Flowers and colleagues drew tight criteria for inclusion in
their meta-analysis. They only included studies in which at least 60% of
participants were HIV-negative men who have sex with men; they only included
studies published since 2000, as they wanted to exclude studies conducted in
the days before effective antiretroviral therapy (ART) became available; and
they only included studies of brief interventions, which meant five sessions or
fewer. The latter was because the commissioning call from NIHR required the
evidence for brief interventions.

They found eleven studies in all, which varied greatly in
their methodology. Some were online and/or used novel intervention strategies:
a graphic novel, a telephone intervention, or an informational video added to
counselling sessions. Others were face-to-face. Six out of the eleven studies
used a version of Personalised
Cognitive Counselling (PCC)
, an adaptation of CBT for single or brief
interventions, designed to be used at the time of or close to HIV testing. In
addition to the six PCC-based interventions, there were two peer-delivered
interventions where the basis of the intervention is not stated. Four were
delivered at an HIV testing appointment (three after the negative result was
given, one while waiting for the result); two were given during or after
testing to both HIV-positive and negative test recipients; and four, primarily
the online interventions, were given to people who recorded themselves as being
HIV-negative and not at a testing appointment. The follow-up period over which
the effect of the intervention was measured varied from two to ten months, with
six studies using six months.

As we said above, the eleven studies produced an overall
reduction in condomless sex (measured in various ways) of 25% (95% confidence
interval, 9% to 38%). Six out of the eleven produced statistically significant
reductions.

This agrees well with the second-largest
meta-analysis of behavioural interventions
, which included 102 studies and
was published in 2013: this found a 27-30% reduction in condomless sex among
its study recipients, which included HIV-positive and HIV-negative gay and
heterosexual men. The
largest meta-analysis, the 354-study one mentioned above
, found a 38%
reduction in condomless sex among recipients of ‘active’ prevention methods,
i.e. ones with a counselling component, and 19% in ones without a counselling
component such as videos and information sessions.

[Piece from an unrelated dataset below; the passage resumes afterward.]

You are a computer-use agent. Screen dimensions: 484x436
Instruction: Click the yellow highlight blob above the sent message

Flowers’ findings were therefore broadly in line with these.
The problem is, however, that the behaviours that interventions may wish to
change are now different. The crucial question then, is whether the skills and
rethinks taught by the studies involve the kind of learning that might also
encourage people to seek and adhere to PrEP, test for HIV regularly, and so on.

As clues to devising an intervention that could reinforce
these behaviours as well as condom use, Flowers’ team did some sub-analyses of
factors associated with significant reductions in condomless sex.

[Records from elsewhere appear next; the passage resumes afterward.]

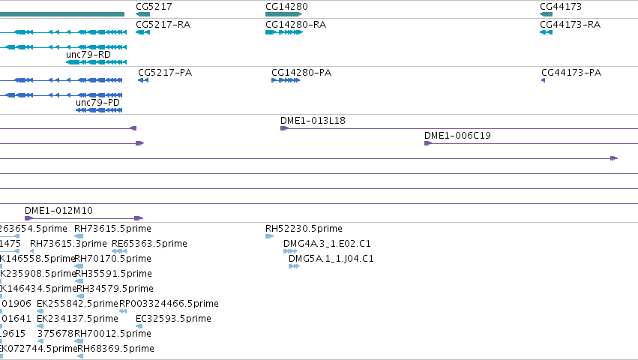Click the CG14280 gene feature bar

(x=283, y=14)
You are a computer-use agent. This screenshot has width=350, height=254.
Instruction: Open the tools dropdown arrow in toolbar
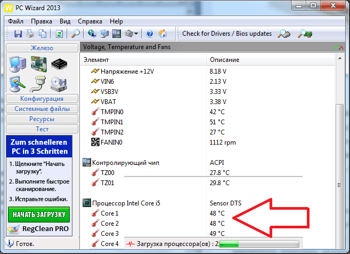(136, 34)
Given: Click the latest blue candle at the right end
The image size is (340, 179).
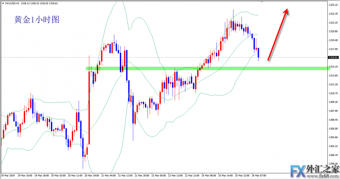Looking at the screenshot, I should pyautogui.click(x=259, y=54).
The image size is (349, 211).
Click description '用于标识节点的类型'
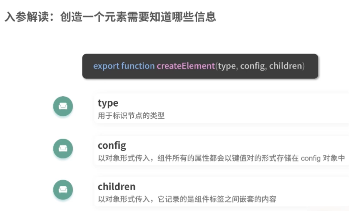(x=131, y=116)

They found that two methods were associated with significant
reductions. The first was using goal-setting and action-planning as part of the
method, to get recipients to set behavioural targets. The second was using
methods that drew attention to contradictions and justifications in
participants’ thinking and thus helped them to feel more understanding,
positive and capable about their ability to change. Taken together, these
methods were 34% effective. Other methods such as information-giving, social
support and an emphasis on threat or danger were not associated with effectiveness.

Interventions delivered via telephone or online were not
effective. In contrast interventions delivered face-to-face were 34% effective.
If the intervention was delivered immediately after receiving a test result,
the average effectiveness was 36%; delivered longer after the result,
interventions were not effective.

Although these factors were not quantified, the study found
also that interventions were effective if they were delivered by professionals,
but ones with clear and contemporary knowledge of the gay scene and MSM sex.